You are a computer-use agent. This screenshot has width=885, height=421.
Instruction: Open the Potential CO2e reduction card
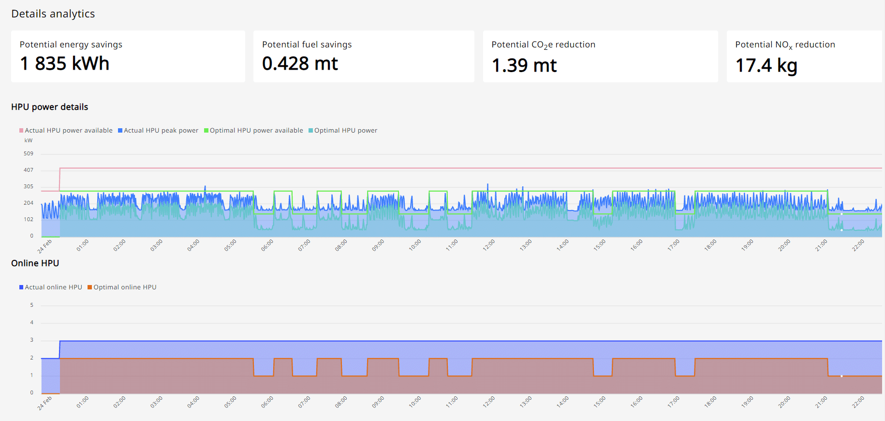tap(600, 57)
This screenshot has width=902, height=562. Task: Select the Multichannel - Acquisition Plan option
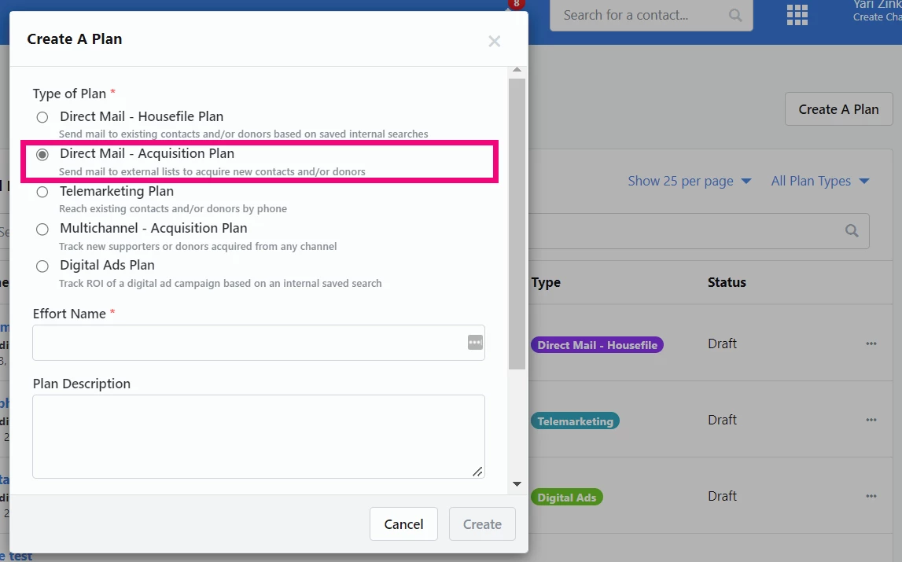[42, 228]
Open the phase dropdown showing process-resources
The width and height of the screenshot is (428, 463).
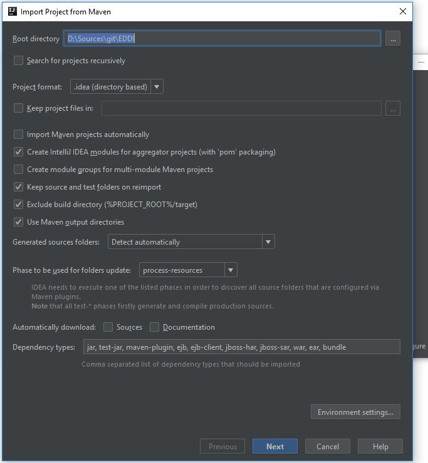[188, 270]
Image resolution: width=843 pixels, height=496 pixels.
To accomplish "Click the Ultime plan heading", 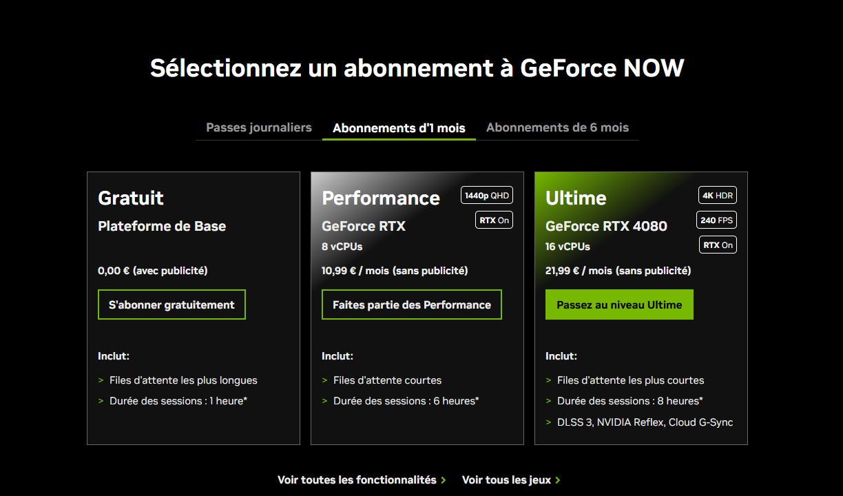I will tap(576, 198).
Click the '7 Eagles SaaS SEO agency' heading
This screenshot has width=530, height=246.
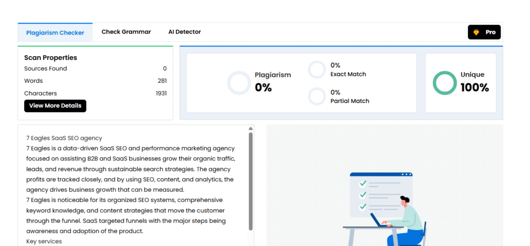coord(64,138)
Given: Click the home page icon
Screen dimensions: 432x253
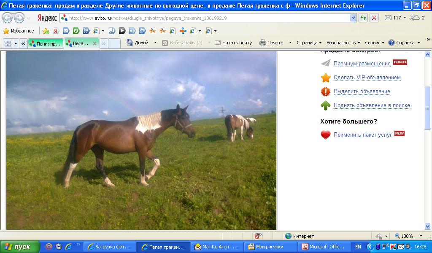Looking at the screenshot, I should pyautogui.click(x=130, y=43).
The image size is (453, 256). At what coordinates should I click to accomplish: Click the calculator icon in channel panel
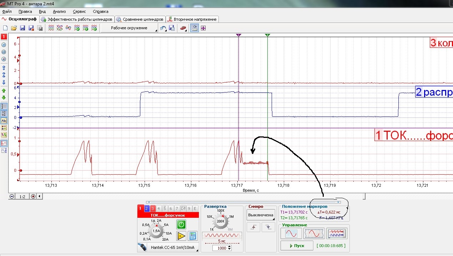coord(193,236)
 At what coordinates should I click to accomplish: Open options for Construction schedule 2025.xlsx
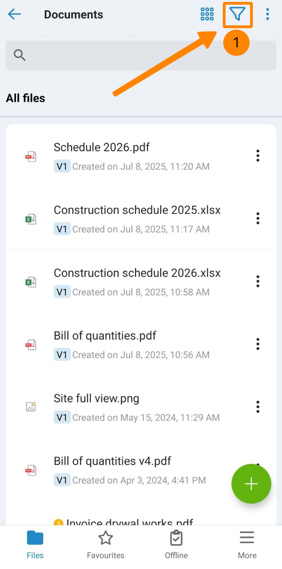258,218
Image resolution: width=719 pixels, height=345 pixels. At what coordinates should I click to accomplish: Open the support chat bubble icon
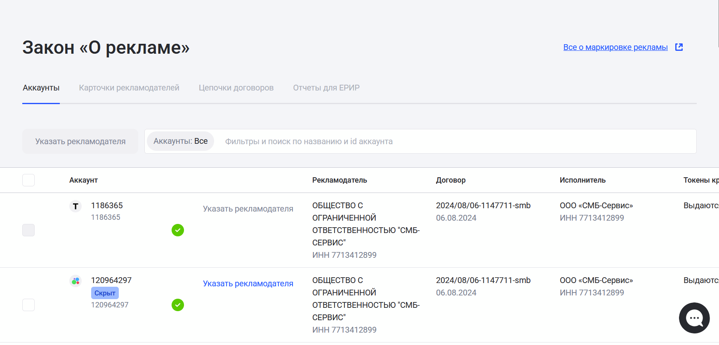694,318
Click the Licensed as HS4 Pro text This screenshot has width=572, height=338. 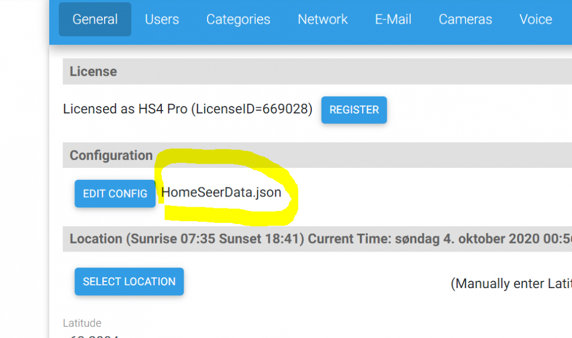point(125,109)
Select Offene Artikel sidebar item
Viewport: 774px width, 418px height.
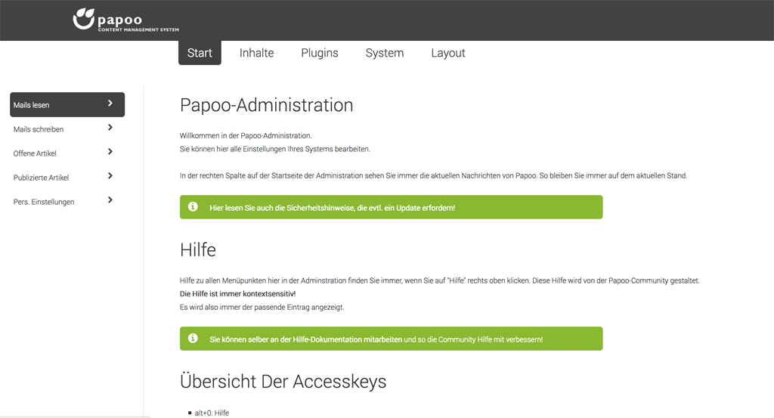tap(67, 153)
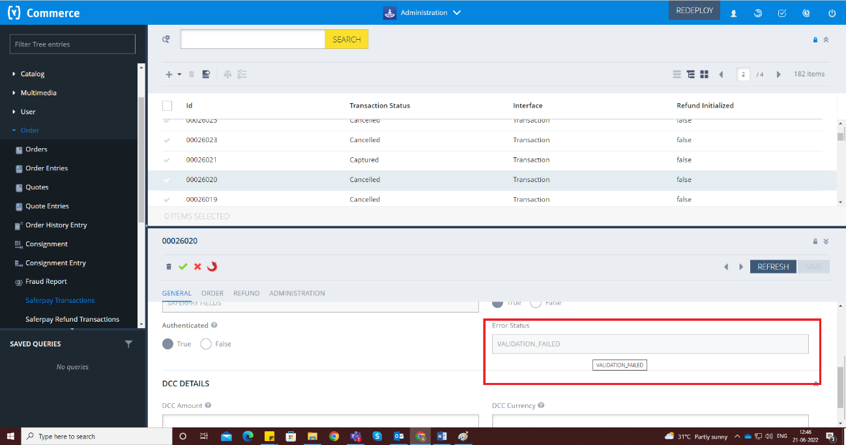This screenshot has height=445, width=846.
Task: Select False for Authenticated
Action: (x=207, y=344)
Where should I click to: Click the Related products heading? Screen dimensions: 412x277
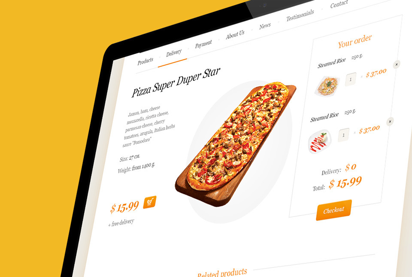(x=222, y=273)

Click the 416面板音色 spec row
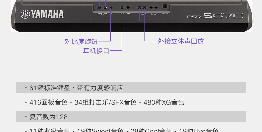click(131, 102)
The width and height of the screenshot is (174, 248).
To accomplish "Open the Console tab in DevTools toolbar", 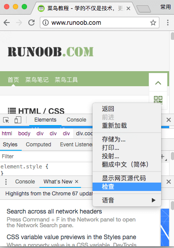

━━━━━━━━━━

* _EXERCISE AIM_:
The lines from the one containing "Viewport: 774px width, 418px height." to the last line of the records, both included: print exactly those and nothing else, leaving out any pictures.

* _ANSWER AREA_:
Viewport: 774px width, 418px height.
tap(67, 153)
This screenshot has height=445, width=846.
Task: Select False for Authenticated
Action: (x=207, y=344)
Where should I click to: Click the Related products heading? Screen dimensions: 412x277
(x=222, y=273)

Click the 416面板音色 spec row
click(131, 102)
The width and height of the screenshot is (174, 248).
To accomplish "Open the Console tab in DevTools toolbar", 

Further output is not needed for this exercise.